The world has gone completely insane when the watchman becomes the hunter.  

I have two sons who have luckily grown to manhood without having to see the barrel of a gun pointed in their direction.  This is not to say that seventeen was a time where they exercised great prudence; where their decision making was flawless or even intelligent.  Seventeen is the time for stupidity.  The time when you think you can put up your dukes and fight out a problem or a stalker. Where you walk in the rain to get a bag of Skittles.   It's the time when curse words color your thoughts, where you think you are immortal, where you fight the boogeyman and get him before he gets you.
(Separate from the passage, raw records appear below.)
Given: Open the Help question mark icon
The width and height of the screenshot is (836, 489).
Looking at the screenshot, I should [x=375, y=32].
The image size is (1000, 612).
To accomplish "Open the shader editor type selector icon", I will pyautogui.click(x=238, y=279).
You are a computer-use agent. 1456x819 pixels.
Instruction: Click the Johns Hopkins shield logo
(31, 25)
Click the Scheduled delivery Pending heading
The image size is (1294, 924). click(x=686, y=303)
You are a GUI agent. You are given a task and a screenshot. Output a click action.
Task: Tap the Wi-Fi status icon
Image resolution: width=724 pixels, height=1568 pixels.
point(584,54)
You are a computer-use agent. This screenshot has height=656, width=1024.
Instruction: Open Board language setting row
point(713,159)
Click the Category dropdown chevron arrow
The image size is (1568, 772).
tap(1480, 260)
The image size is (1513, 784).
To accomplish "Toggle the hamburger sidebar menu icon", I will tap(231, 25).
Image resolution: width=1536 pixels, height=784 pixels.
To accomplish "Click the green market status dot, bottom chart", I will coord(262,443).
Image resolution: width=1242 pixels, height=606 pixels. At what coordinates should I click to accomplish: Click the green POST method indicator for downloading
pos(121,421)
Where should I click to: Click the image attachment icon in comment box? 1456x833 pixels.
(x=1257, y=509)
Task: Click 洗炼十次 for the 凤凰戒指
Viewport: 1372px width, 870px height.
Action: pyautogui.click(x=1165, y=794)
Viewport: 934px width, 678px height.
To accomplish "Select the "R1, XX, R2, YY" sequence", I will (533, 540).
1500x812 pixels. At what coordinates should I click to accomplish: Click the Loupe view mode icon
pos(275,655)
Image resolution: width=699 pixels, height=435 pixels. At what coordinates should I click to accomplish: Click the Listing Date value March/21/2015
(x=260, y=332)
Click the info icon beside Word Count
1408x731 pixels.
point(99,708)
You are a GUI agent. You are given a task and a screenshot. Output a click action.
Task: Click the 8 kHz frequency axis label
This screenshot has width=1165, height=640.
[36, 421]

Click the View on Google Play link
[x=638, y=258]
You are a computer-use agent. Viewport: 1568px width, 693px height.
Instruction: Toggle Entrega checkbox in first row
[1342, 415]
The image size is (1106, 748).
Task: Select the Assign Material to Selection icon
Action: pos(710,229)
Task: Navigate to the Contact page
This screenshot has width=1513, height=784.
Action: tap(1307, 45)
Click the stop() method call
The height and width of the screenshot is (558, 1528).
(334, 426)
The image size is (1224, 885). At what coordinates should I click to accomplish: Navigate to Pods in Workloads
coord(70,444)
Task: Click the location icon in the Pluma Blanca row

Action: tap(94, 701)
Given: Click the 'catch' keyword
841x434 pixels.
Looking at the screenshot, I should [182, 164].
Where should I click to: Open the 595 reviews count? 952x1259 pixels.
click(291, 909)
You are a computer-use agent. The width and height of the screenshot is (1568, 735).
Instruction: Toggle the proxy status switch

 It is not the time to die in the dark; in the rain.  At the hands of a stranger.

Watching the George Zimmerman trial, as the mother of sons, I gave thanks to God every day that it wasn't my children in the dark Florida night.  Not because I live in a better neighborhood, or because my children are white.  I gave thanks for the coincidence that my children never fought with someone armed.  I have no doubts that, like all boys of a certain age, there were times when my children had a little too much testosterone and not enough good sense.  But through the grace of God, they never met a man who vowed to protect and care for his neighbors as long as they weren't walking slowly through the raindrops.

I gave thanks for those who spoke to them, without the use of violence, when they were someplace where they shouldn't have been.  Have we become so disconnected, so fearful of each other, that George Zimmerman could not have identified himself?  Couldn't he have said: "Son, do you live in this neighborhood?"  Might he have informed Travon that he was indeed the neighborhood watch ?  In its most simple form, the touch of a button to lower a car window, to speak as one human being to another, and Travon Martin is home with his mom, or visiting his father or talking to Rachel Jentel on his cell phone.

We think we have achieved justice because we conducted a trial.  We applaud ourselves for the process of having our peers decide whether taking a life with a semi-automatic weapon was justified.  The pundits discuss the rules of law and as always those seeking to further divide us make it an issue of race.

Something at my own core wants to shout: "It's the guns stupid!"  "It's all about the guns."